Most space events are designed to make everyone feel busy. You sit through panels, you collect badges, you tell yourself the networking was “valuable,” then you go home and nothing changes.
Paris Space Week is built differently, and it’s not subtle about it. On March 10 and 11, 2026, PSW returns to Espace Champerret with a format that puts pre-booked business meetings at the center and treats everything else as optional scenery.
If you want spectacle, you already know where to go. If you want to compress weeks of procurement conversations into two days of structured meetings, PSW is the short path.
The simplest proof is the attendee list. This is not a hall full of vendors selling to other vendors while pretending it’s “market momentum.” Airbus shows up in multiple entities, including Defence and Space. ArianeGroup is there. MBDA is there. Safran is there. Thales and Thales Alenia Space are there. Sodern is there. That is the buying gravity of Europe’s industrial core, and it pulls the supply chain in behind it.
The institutional layer makes it even more revealing. ESA is on the list. DG DEFIS is on the list. Commandement de l’Espace is on the list, and so is the European Defence Agency. That combination tells you what kind of conversations are happening behind the polite smiles. People aren’t just asking “what do you do,” they’re asking who needs to be replaced before the next program cycle.
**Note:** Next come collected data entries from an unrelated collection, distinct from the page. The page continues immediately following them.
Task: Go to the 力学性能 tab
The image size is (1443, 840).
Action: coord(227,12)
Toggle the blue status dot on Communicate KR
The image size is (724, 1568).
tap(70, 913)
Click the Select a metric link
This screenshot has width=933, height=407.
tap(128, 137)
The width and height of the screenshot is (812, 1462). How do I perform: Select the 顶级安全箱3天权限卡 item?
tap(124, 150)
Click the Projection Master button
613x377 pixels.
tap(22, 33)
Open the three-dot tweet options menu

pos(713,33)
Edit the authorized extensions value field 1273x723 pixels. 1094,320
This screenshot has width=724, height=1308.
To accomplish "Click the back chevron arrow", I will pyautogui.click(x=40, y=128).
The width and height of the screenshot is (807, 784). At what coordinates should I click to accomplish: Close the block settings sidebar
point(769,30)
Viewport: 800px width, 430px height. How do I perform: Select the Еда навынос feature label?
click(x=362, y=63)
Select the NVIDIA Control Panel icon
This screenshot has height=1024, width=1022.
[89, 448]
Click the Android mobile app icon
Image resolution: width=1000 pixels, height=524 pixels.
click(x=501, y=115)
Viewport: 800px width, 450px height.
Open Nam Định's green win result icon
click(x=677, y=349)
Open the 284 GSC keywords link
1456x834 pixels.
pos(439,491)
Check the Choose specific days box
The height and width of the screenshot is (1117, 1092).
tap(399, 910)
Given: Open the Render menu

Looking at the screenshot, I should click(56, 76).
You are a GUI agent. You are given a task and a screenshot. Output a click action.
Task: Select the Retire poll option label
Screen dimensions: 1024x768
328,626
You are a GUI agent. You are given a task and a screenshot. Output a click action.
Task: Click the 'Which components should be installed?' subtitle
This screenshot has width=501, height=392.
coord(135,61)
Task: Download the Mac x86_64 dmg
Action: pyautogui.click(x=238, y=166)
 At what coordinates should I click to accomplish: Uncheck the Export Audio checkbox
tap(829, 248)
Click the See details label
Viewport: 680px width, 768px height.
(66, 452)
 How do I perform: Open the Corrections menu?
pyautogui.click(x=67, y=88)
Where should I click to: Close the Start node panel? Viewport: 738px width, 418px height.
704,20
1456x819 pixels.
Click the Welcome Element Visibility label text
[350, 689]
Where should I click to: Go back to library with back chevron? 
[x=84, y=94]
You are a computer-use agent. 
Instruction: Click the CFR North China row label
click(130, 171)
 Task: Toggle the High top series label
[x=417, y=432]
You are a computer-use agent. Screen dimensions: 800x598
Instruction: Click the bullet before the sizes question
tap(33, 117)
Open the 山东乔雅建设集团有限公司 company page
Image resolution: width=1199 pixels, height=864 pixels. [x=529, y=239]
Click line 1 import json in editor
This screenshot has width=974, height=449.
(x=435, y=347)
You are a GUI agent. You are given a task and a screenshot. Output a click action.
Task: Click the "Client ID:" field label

PSW’s value is not that “New Space meets Old Space.” That line is tired. Procurement meets reality, period. Startups and SMEs get a chance to stop being decorative and start being qualified. Primes and tier-1s get a chance to second-source without turning it into a six-month ritual. Investors get a chance to watch how the buyers react when a founder claims they can ship hardware on schedule.
The timing is doing extra work this year. Europe’s big space industrial players have been openly discussing deeper consolidation and alliance structures. When incumbents start rearranging themselves in public, the supply chain starts repositioning in private. A meeting-driven event becomes a map of who expects the next two years to be stable and who is quietly bracing for change.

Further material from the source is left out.